Cotton fiber strength is an important quality characteristic that is directly related to the manufacturing of quality consumer goods. Currently, two types of instruments have been implemented to assess cotton fiber strength, namely, the automation oriented high volume instrument (HVI) and the laboratory based Stelometer. Each has unique merits but correlation between two readings was reported to be relatively low. Nevertheless, two strength values from two independent testing should be highly correlated. This concept could be applied to determine the appropriate samples in calibration set, prior to develop NIR model on HVI strength. For the first time, we proposed a pre-screening procedure to determine appropriate calibration samples in NIR models. As a validation and complementary approach, the FT-IR spectra were collected on small broken Stelometer specimens (~0.4 mg) and correlated with cotton Stelometer strength. The results suggested that the capability of NIR model on HVI strength is in good agreement with that of FT-IR model on Stelometer strength, verifying the potential of NIR technique in robust, reliable and quantitative determination of HVI strength.

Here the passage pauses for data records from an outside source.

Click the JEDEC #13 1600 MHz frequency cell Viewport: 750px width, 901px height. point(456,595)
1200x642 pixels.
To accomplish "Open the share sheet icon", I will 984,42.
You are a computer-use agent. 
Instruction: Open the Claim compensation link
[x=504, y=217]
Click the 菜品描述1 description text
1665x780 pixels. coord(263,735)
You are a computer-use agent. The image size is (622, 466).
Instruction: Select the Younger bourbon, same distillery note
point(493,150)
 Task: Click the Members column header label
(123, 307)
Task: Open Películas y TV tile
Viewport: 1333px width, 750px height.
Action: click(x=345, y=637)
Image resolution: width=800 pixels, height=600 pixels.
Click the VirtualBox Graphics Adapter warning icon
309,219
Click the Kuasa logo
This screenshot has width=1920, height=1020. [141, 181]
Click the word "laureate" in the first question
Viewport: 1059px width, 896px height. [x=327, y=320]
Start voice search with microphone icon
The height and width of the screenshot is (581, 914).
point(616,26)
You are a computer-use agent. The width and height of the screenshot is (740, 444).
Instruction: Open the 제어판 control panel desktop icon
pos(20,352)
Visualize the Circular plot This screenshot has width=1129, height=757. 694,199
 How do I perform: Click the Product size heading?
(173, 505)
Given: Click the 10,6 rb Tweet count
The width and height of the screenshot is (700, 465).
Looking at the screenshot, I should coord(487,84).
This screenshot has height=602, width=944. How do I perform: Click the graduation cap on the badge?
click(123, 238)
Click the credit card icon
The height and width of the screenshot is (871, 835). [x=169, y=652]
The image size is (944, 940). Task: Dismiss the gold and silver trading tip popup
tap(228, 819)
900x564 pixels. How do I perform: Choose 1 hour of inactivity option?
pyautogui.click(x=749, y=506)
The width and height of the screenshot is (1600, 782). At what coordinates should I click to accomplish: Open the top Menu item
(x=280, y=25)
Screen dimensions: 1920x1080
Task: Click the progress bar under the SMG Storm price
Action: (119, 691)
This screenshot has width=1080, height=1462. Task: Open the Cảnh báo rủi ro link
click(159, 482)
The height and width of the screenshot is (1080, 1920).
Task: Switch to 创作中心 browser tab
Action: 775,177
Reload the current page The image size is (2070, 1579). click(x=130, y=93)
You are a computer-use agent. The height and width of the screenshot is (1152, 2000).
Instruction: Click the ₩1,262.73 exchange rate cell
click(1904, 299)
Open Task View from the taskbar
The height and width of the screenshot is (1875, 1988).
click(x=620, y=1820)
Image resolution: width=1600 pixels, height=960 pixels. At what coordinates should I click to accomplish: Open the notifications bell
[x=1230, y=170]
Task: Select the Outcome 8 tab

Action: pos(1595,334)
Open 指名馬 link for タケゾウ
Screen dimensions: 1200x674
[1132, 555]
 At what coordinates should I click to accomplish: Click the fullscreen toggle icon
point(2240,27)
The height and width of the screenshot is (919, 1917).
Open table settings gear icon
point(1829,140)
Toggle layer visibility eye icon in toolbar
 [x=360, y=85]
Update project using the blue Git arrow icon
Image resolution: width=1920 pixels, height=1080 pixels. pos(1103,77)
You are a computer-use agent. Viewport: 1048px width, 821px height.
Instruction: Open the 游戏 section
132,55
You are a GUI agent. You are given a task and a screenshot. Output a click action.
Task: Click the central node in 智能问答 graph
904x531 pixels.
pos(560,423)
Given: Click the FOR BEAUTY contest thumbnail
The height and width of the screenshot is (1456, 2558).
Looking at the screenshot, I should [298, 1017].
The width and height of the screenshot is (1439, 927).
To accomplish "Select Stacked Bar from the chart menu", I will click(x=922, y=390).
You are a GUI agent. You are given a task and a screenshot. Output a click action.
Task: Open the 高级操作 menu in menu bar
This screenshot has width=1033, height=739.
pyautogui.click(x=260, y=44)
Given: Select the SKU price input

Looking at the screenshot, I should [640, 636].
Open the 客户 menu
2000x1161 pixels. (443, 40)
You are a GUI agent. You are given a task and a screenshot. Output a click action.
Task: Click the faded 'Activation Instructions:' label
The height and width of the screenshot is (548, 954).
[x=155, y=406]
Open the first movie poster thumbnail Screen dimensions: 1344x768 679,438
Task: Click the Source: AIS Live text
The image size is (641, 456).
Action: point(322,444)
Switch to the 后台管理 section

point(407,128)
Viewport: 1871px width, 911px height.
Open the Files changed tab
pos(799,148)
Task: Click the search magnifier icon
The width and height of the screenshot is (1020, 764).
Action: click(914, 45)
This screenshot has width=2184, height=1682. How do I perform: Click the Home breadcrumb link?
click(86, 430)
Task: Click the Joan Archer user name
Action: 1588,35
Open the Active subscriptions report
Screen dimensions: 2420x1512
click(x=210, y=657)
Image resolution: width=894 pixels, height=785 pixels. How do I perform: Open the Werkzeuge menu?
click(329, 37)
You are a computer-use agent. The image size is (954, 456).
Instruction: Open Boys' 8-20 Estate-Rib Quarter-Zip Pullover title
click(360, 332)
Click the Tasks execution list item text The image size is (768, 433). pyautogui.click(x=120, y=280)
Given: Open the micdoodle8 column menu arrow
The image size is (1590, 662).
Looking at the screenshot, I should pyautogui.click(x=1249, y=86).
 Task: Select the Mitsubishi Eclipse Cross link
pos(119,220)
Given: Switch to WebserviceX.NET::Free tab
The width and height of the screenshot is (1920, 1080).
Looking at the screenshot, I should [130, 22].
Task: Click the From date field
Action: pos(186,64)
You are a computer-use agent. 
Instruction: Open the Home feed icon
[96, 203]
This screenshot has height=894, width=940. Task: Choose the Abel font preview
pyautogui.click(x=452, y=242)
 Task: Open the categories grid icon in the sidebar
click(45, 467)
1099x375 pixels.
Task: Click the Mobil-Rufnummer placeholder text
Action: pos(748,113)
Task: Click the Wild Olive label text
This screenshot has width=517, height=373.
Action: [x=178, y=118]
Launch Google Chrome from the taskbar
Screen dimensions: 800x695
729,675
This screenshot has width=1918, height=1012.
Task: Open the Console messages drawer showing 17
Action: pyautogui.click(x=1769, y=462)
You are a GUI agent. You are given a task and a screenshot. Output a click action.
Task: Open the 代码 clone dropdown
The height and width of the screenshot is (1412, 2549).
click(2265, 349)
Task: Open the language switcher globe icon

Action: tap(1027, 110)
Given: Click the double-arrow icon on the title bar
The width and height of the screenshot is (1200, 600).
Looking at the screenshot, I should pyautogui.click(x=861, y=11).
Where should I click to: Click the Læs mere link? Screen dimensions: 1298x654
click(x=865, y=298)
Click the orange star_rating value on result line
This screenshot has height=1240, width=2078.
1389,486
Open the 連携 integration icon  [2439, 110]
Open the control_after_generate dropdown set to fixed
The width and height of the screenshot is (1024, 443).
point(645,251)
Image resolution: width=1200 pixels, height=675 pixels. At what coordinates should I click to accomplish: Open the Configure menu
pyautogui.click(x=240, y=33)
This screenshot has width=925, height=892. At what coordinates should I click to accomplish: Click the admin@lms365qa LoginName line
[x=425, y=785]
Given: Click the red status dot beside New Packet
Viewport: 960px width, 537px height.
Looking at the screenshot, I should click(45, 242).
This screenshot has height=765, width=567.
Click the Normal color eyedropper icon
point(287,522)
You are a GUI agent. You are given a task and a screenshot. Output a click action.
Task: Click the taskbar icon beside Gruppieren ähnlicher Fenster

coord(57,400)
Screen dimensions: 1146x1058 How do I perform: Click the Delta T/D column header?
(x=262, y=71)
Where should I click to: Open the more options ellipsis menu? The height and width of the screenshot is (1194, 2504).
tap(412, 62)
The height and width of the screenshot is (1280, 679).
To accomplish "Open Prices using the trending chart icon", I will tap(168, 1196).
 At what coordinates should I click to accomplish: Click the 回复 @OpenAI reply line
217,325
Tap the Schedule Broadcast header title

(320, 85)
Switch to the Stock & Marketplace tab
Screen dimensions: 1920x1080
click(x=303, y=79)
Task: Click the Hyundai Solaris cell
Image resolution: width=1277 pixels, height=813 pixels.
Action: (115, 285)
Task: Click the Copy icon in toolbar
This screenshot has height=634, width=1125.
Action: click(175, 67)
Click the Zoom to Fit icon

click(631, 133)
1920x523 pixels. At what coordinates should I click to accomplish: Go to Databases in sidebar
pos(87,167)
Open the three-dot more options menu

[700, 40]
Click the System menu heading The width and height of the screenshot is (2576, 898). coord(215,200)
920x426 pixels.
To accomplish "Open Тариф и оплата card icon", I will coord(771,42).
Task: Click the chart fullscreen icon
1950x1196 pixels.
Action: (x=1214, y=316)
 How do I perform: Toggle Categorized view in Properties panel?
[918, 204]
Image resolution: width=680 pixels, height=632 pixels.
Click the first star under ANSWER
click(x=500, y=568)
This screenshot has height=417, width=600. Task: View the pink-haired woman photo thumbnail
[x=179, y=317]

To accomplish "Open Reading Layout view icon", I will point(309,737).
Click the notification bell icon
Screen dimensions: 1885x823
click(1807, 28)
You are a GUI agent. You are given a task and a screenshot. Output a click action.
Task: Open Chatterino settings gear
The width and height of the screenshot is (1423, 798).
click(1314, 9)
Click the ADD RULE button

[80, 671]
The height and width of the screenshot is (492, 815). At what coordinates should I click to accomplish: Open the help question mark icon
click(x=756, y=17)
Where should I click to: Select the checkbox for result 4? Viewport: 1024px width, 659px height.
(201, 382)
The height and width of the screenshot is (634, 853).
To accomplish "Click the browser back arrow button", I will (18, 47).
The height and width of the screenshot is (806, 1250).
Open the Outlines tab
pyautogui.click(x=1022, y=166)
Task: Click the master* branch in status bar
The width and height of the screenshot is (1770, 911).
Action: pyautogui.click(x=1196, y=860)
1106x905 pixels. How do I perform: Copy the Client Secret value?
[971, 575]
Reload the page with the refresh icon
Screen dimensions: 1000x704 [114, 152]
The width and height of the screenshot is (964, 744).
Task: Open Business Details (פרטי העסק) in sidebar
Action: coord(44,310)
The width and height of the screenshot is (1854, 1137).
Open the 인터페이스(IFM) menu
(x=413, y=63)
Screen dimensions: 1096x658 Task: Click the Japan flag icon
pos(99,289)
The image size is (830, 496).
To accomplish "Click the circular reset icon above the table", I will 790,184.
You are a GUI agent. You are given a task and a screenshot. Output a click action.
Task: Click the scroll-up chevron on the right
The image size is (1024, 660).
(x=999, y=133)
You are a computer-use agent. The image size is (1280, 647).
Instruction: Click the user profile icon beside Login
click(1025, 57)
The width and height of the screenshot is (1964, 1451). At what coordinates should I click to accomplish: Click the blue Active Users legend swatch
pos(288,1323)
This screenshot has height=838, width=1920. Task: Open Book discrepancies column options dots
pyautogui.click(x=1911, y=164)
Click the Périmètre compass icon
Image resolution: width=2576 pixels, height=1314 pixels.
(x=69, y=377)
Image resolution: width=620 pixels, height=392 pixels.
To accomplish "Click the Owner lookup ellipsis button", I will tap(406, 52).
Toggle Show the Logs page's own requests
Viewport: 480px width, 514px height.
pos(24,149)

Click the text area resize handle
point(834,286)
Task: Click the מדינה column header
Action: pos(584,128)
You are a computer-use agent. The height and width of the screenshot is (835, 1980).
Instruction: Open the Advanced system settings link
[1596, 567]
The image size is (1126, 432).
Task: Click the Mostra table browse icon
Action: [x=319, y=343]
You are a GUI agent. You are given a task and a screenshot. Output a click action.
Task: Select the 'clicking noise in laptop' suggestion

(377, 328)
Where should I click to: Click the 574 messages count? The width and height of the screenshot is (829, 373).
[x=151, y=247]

Evaluation of 3 Cotton Trash Measurement Methods by Visible / Near-Infrared Reflectance Spectroscopy

Currently, 3 types of instrumentals have been developed to assess the trash content in lint cotton fibers, namely, Shirley analyzer (SA), advanced fiber information system (AFIS), and high volume instrumentation (HVI). Each of these devices has its unique advantages, and comprehensive comparison between them has not been attempted. Visible / near infrared (NIR) spectroscopy could be a potential and independent tool for their evaluation. Partial least squares (PLS) regression models, relating the spectral response in 400-2500 nm visible/NIR region to the respective SA, AFIS, and HVI readings, were developed in various spectral ranges from two chemometric packages (Foss Vision and Thermo Grams/AI) and then compared. Because of different strategies to select calibration and validation samples between two commercial packages, resultant NIR trash models were inconsistent. 2 HVI and AFIS readings were observed to have better model performances in Thermo Grams/AI approach than in Foss Vision, and are acceptable for quantitative determination of cotton trash content. Furthermore, considering the different sampling species between reference and spectral measurement, 90% confidential interval was applied to remove outlier samples. The recalibrated models verified that HVI trash module might be the most promising one in precise and accurate determination of trash content in lint cottons.